United States benchmark averages rebounded on Tuesday (Wednesday AEDT), as renewed optimism around a potential de-escalation in the Iran conflict lifted investor sentiment and sparked broad-based buying across major sectors.
The rally followed reports suggesting diplomatic progress may be emerging between Washington and Tehran.
An unconfirmed report indicated Iranian President Masoud Pezeshkian was open to ending hostilities, provided certain guarantees were met.
Further supporting sentiment, the Wall Street Journal reported that U.S. President Donald Trump had signalled to aides a willingness to end military operations in the Middle East, even if the Strait of Hormuz remained largely closed.

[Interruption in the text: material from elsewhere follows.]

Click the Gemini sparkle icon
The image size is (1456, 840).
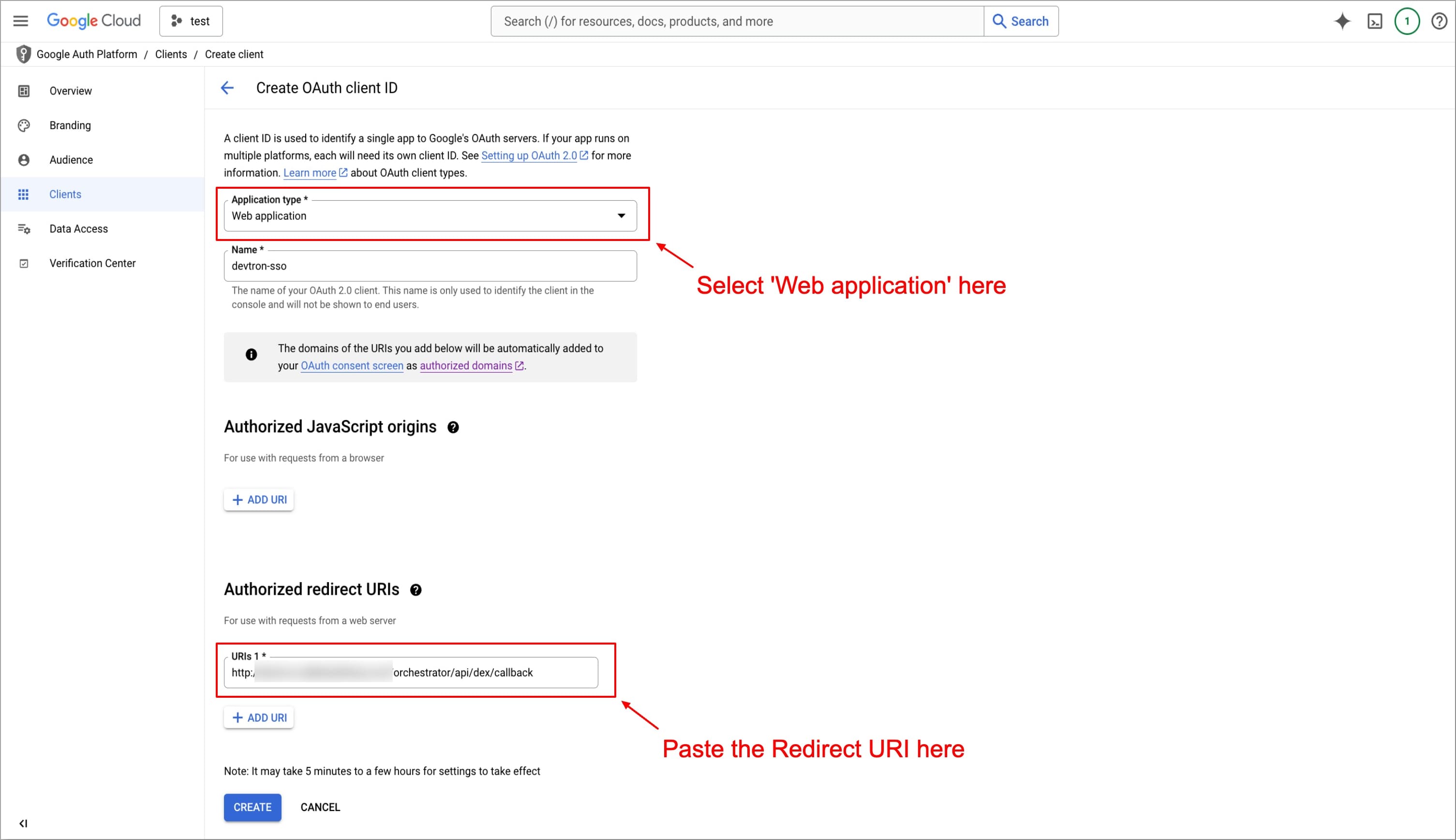tap(1342, 21)
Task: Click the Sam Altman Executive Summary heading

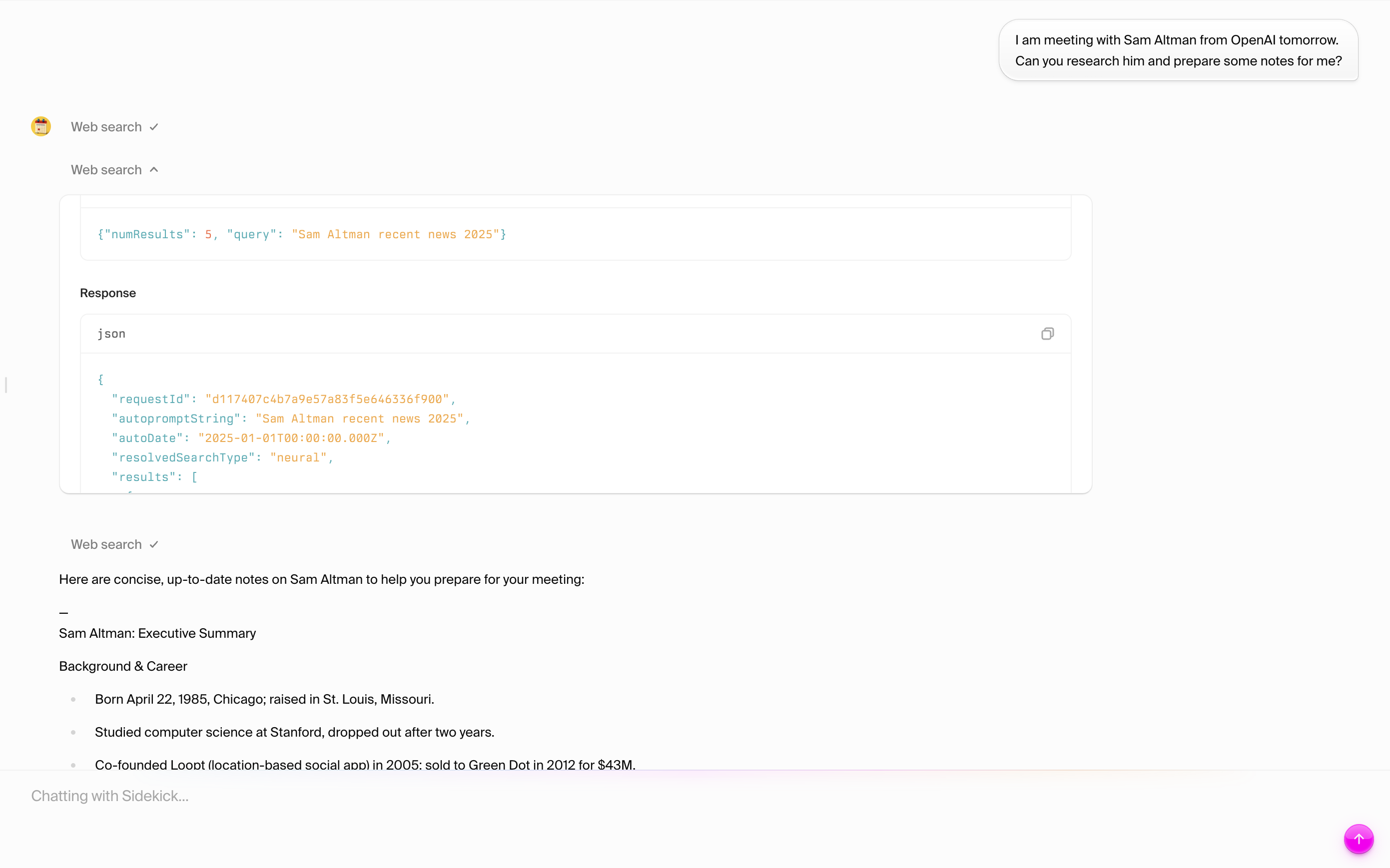Action: [x=157, y=633]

Against this backdrop, all three major benchmark indices recorded their strongest daily performance since May.
The Dow Jones Industrial Average surged 1,125.4 points or 2.5% to close at 46,341.5. The S&P 500 climbed 184.8 points or 2.9% to 6,528.5, while the Nasdaq Composite jumped 796.0 points or 3.8% advance to 21,590.6.
Technology stocks led the gains, with megacap names driving much of the upward momentum. Nvidia rose 5.6%, while Alphabet added 5.1% and Meta Platforms jumped 6.7%.
AI-linked plays also delivered outsized gains. CoreWeave rallied 12% after securing a US$8.5 billion loan aimed at expanding its artificial intelligence infrastructure footprint.
Marvell Technology similarly surged 12.8% after receiving a $2 billion investment from Nvidia.
In corporate developments, Unilever agreed to separate its food division and merge it with McCormick in a cash-and-stock transaction valuing the U.S. spice maker at approximately $44.8 billion.
Despite the strategic move, McCormick shares fell 6.1% following the announcement.
On the economic front, U.S. labour market data pointed to emerging softness. Job openings declined more than expected in February, while hiring fell to its lowest level in nearly six years, according to government figures.
In a separate report, U.S. consumer confidence unexpectedly edged higher in March. However, underlying sentiment remained cautious, with households expressing concerns about labour market conditions and anticipating higher inflation over the coming year.
Rising gasoline prices and ongoing tariff pass-through effects were cited as key drivers of inflation expectations.
Despite the day’s strong rebound, U.S. equities remain below recent peaks. The Nasdaq is still more than 10% off its latest intraday high, while the Dow and S&P 500 are down over 8% and 6%, respectively.
The latest session also marked the final trading day of the month, capping a weak March performance for equities.
The S&P 500 declined 5.1% over the month, marking its worst showing since 2022. The Dow fell 5.4%, snapping a 10-month winning streak, while the Nasdaq dropped 4.8%.
In fixed-income markets, yields moved lower, with the U.S. 10-year Treasury yield falling 0.7% to 4.319%, while the 2-year yield declined 1.2% to 3.791%.